[RFC v2] Enabling CONFIG_NTP_PPS for NOHZ by adding ntp_error to system_time_snapshot

From: David Woodhouse <dwmw2@infradead.org>
Date: 2026-06-21 22:30:43
Also in: lkml
Subsystem: networking drivers, ptp hardware clock support, ptp vmclock support, the rest, timekeeping, clocksource core, ntp, alarmtimer · Maintainers: Andrew Lunn, "David S. Miller", Eric Dumazet, Jakub Kicinski, Paolo Abeni, Richard Cochran, David Woodhouse, Linus Torvalds, John Stultz, Thomas Gleixner

Since the series at
https://lore.kernel.org/all/20260621220051.1030462-1-dwmw2@infradead.org/ (local)
we know *precisely* how much the xtime reported as CLOCK_REALTIME
differs from what the kernel *intends* to report (but doesn't, to
ensure smoothness and monotonicity).

Some consumers of time would be very much better off with the "correct"
time, not the sanitized version — especially in a tickless kernel,
where the sanitized version can diverge *far* further from the ideal.

I believe we should be able to enable PPS on tickless kernel, if we
just give it a way to know the *true* time — which is basically as
simple as reporting the existing known ntp_error (plus... details).

This RFC patch adds an 'ntp_error' field to the system_time_snapshot
and a snapshot_ntp_error() helper function to calculate it.

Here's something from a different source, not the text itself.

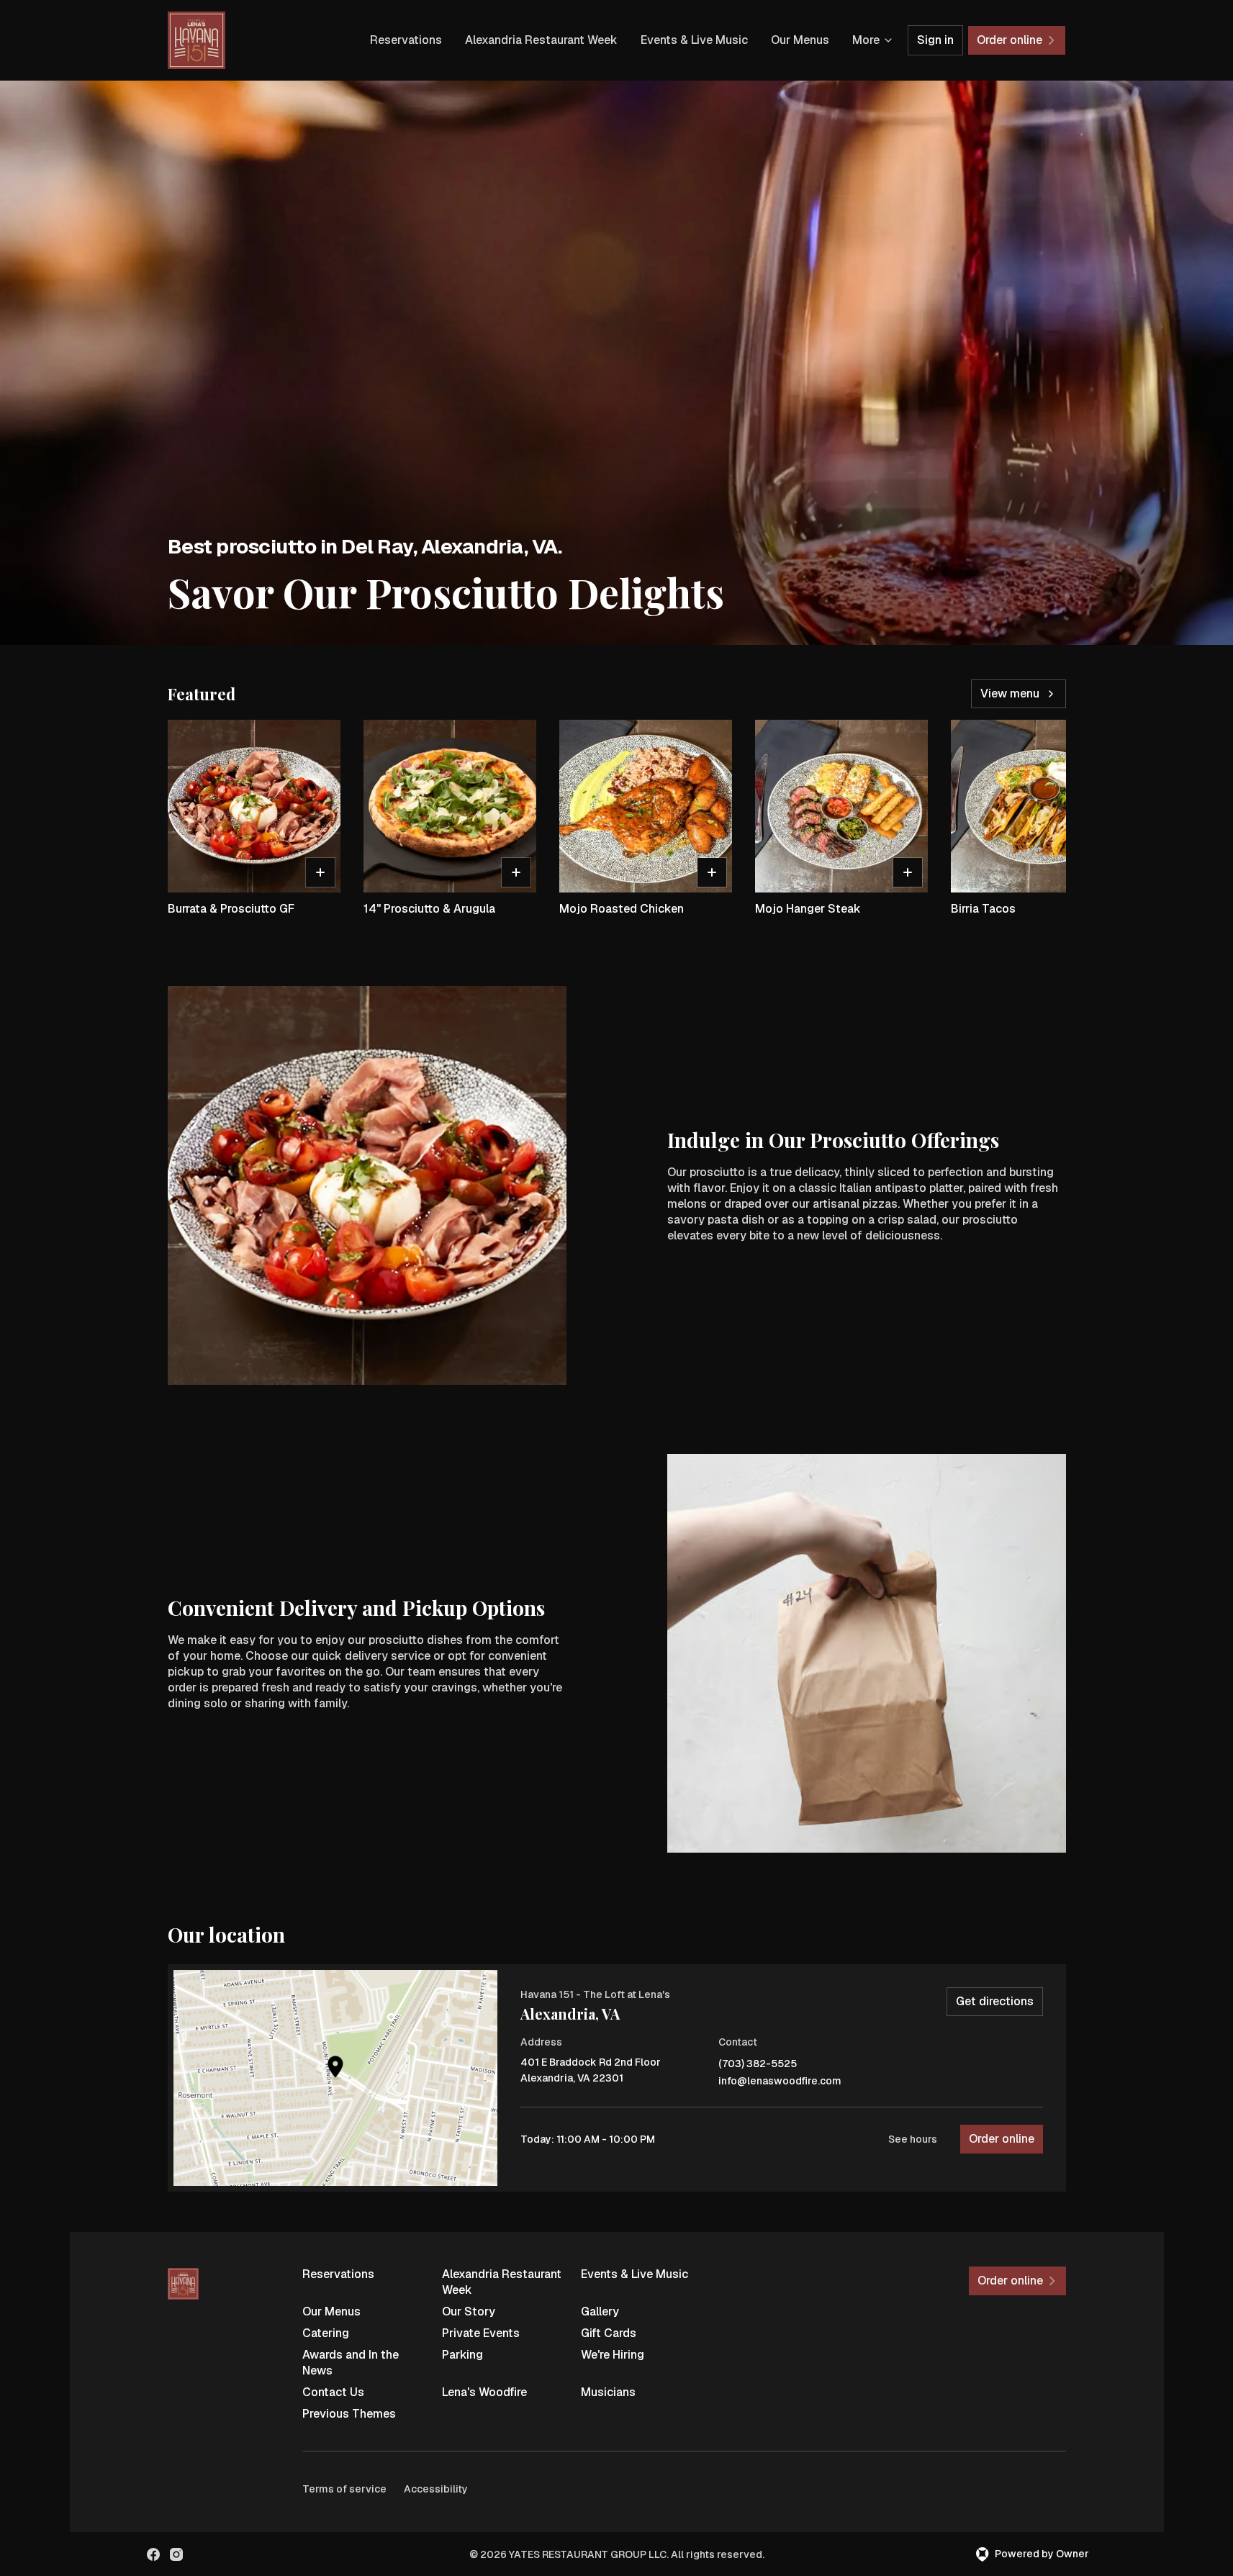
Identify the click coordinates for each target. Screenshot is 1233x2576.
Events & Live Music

There's a temporary ptp_vmclock debug hack that prints the offset and
applies it to the returned timestamp, for validating the field against
the host vmclock reference under QEMU.

Without this patch, my vmclock reference test reports errors of ±15ns
on a tickless kernel. With the patch, those errors are corrected and
the results are clamped back to the ±1ns that I see with a periodic
tick.

Open question: *how* should this be exposed? It's all very well putting
it into ktime_get_snapshot_id() like this, and we could easily make an
argument that pps_get_ts() should just add it unconditionally, because
*not* doing so makes no sense.

But what about PTP? Should we just start 'correcting' the clock values
we report in ptp_read_system_p{ost,re}ts() too? It's strictly an ABI
change?

And what about userspace which wants to discipline the kernel's
timekeeping? Surely NTP dæmons running on a tickless kernel want *this*
time rather than the approximation that CLOCK_REALTIME will give them?

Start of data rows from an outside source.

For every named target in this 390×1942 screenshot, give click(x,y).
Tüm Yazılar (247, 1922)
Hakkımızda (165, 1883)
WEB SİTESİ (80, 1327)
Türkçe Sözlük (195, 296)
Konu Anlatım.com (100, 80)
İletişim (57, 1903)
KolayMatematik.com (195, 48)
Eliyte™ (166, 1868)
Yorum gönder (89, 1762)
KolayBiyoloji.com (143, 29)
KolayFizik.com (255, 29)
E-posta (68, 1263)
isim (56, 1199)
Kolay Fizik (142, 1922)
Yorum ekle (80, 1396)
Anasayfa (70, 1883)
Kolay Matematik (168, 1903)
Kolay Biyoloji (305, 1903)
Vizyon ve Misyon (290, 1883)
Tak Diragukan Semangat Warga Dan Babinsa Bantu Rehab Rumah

Could we add it to adjtimex? Do we want to make a new clockid e.g.
CLOCK_REALTIME_PRECISE for it (we'd need it for each of the AUX clocks
too...).

I can't see a perfect answer. I'm inclined to use it unconditionally in
PPS, and probably in PTP too?

Signed-off-by: David Woodhouse <redacted>
Assisted-by: Kiro:claude-opus-4.8
---
 drivers/ptp/ptp_vmclock.c           |  2 +
 include/linux/timekeeper_internal.h |  6 +++
 include/linux/timekeeping.h         | 10 +++++
 kernel/time/timekeeping.c           | 67 ++++++++++++++++++++++++++++-
 4 files changed, 83 insertions(+), 2 deletions(-)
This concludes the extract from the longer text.